J'entends beaucoup parler de la séparation : c'est un thème habituel ; on y revient chaque jour dans la presse et au Parlement. Mais j'entends peu parler de la liquidation, et pourtant, dans l'intérêt de la paix, il faudra une liquidation honnête. La pension en faveur des membres du clergé, prévue par le projet que nous connaissons, n'y est qu'à titre de mesure transitoire et non d'indemnité équivalente.
Appelez-la du nom que vous voudrez et serait-elle équivalente pour les prêtres en fonction leur vie durant, on ne peut y voir une liquidation. Une question d'ordre supérieure et d'honnêteté publique domine cette matière : c'est le respect des contrats.
    Un contrat synallagmatique a été passé entre l'Église et l'État, en 1802. Je dis un contrat, pour faire écho cette fois aux justes cris des adversaires de l'Église si un publiciste, mal renseigné, se permet de dire qu'en telle matière l'Église, étant souveraine n'a ni pu ni voulu s'engager.
    Les papes qui se sont succédés depuis 1802 se sont regardés comme tenus ; ils ont vu dans l'acte de 1802 un contrat synallagmatique contenant des obligations réciproques. Donc, en justice, le pape ne peut être mis systématiquement à l'écart de de la séparation. Il faut l'entente pour la préparer et la réaliser. Il est indispensable que le pape Pie X y donne son assentiment, de même que la signature du pape Pie VII fut indispensable pour rendre valable l'acte de 1802. Puisqu'il s'agit du culte et des biens de l'Église, c'est sa signature qui donna au contrat une valeur obligatoire devant la conscience catholique. Si aujourd'hui nous nous sentons chez nous dans nos églises, c'est parce que c'est la signature du pape, qui nous y a introduit, nous y maintient. Que la signature du pape manque à la séparation, nous la regarderons comme illégitime et violente, et nous ne sortirons pas de nos églises, où la même autorité nous retiendra.

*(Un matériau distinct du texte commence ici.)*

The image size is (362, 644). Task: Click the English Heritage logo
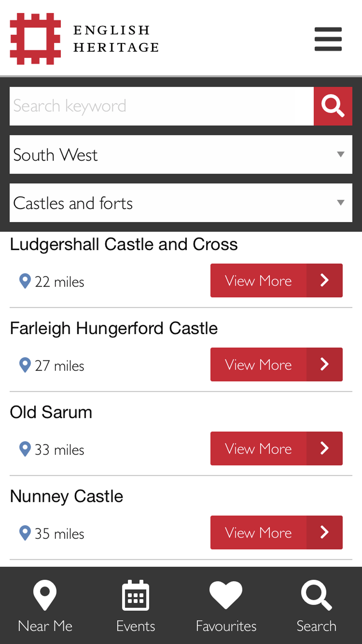pos(85,39)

    On n'a jamais vu l'une des deux parties liées par un contrat prétendre légitimement le rompre seule et à son profit. Les tribunaux prononcent entre les citoyens d'un même pays; c'est la sanction légale. Parce que le Saint-Siège ne peut pas en appeler à des juges constitués, le droit est-il moindre ou différent ? Voyez-vous le gouvernement d'une grande démocratie qui se flatte de ne chercher que la justice, violant tout le premier ce primordial principe ? Si la séparation se fait, tout le monde a intérêt à ce qu'elle se fasse à l'honneur de chacune des deux parties, l'Église et l'État. La paix ne peut exister qu'à cette condition. Que si l'État décide tout tout seul, arrange tout tout seul et nous impose les clauses de son arbitrage intéressé, la liquidation engendrera chaque jour les plus vifs dissentiments. Nous la subirons ; nous ne l'accepterons pas.
    Car, enfin, il y a la question des biens.

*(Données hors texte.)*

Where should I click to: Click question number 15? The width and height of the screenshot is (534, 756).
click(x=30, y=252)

    D'abord les églises. L'article XII du Concordat les a mises à la disposition des évêques : usage à titre perpétuel équivalant à une restitution. On ne fera jamais croire que l'État ait pu autrement qu'à la suite d'une spoliation s'emparer des églises, des presbytères, des séminaires, des évêchés, bâtis par le clergé. En 1789, la Constituante mit les édifices à "la disposition de la nation" ; ce fut l'acte de spoliation ; le premier consul par le Concordat mit ces mêmes édifices à "la disposition des évêques" ; ainsi ils furent restitués. L'usage nous en appartient. C'est une espèce sur laquelle le pape et le gouvernement doivent se mettre d'accord. Si non, nous crierons sans cesse.

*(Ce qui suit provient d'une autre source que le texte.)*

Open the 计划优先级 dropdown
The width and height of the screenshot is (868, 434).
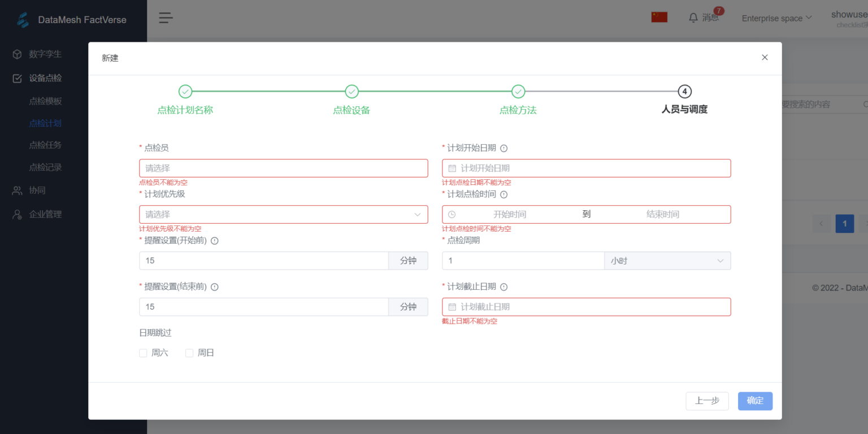click(283, 214)
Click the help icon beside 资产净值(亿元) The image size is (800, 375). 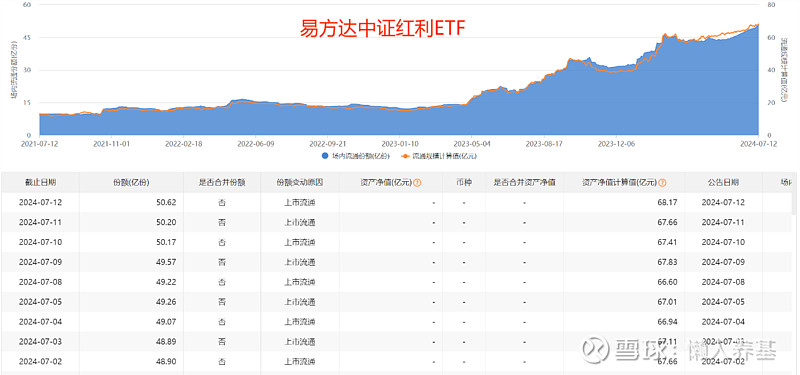pyautogui.click(x=417, y=183)
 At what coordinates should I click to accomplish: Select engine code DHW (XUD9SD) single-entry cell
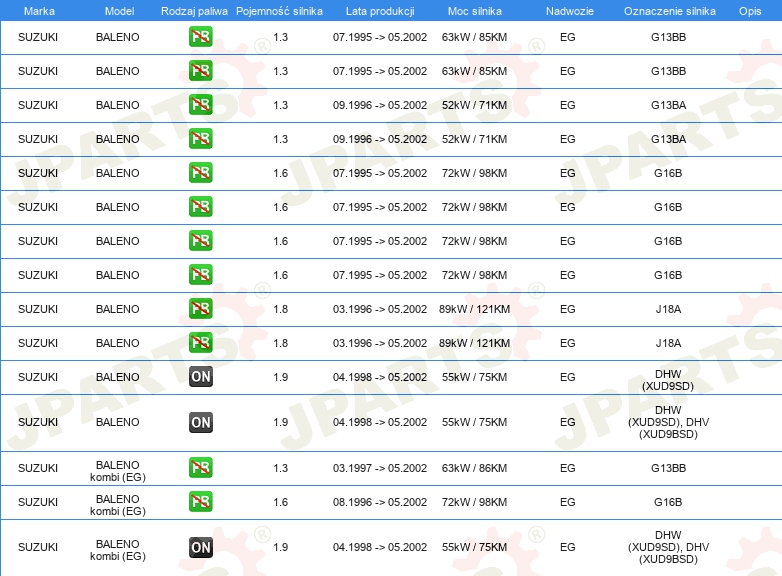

    De même et ensuite pour les traitements. On sait comment et pourquoi  ils furent assurés. La convention du 15 juillet 1801 porte :
    "XIII. - Sa Sainteté, pour le bien de la paix et l'heureux rétablissement de la religion catholique, déclare que ni elle ni ses successeurs ne troubleront en aucune manière les acquéreurs des biens ecclésiastiques aliénés, et qu'en conséquence la propriété de ces mêmes biens, les droits et revenus y attachés, demeureront incommutables entre leurs mains ou celles de leurs ayants-cause.
    "XIV. - Le gouvernement assurera un traitement convenable aux évêques et aux curés dont les diocèses et les cures seront compris dans la circonscription nouvelle."
    Aujourd'hui, il n'est pas loisible à l'État de répudier cette charge. Il ne le peut que d'accord avec le pape. Que le pape l'en exonère et lui donne quittance, alors, mais alors seulement, nous considérerons la séparation comme régulière, légitime et obligatoire. Autrement, le droit de l'Église sur "les biens aliéné" demeurera entier et nous considérerons l'État comme un injuste détenteur. Je n'ai pas le souci de l'honneur du gouvernement. A ses yeux, l'honneur compte pour beaucoup. Il a aussi entre ses mains l'honneur de la France.
    On ne blesse pas impunément le sentiment national : on l'a vu dans la triste affaire des délations. Mais que le gouvernement. Mais que le gouvernement supprime, en agissant seul, le budget des cultes, il passera pour un spoliateur. La liquidation lui sera reprochée ; elle se retournera contre lui ; il en pâtira. Nous la subirons, parce qu'il est la force ; mais nous réclamerons sans cesse, parce que nous seront le droit. Ce déni de justice, s'il se produisait, ne promettrait de beaux jours à personne.
    En un mot, le gouvernement désire la paix religieuse; nous la voulons aussi ardemment que lui ; à Beauvais, fidèles et pasteurs ne sont mus que par ce sentiment ; dans les autres diocèses, il est est certainement de même.
    A mon avis, la paix est, d'abord et premièrement, dans le maintien du Concordat, et je tiens pour certain que, si le gouvernement le veut sincèrement et énergiquement, il arrêtera sans trop de peine le mouvement artificiel qui pousse vers la séparation.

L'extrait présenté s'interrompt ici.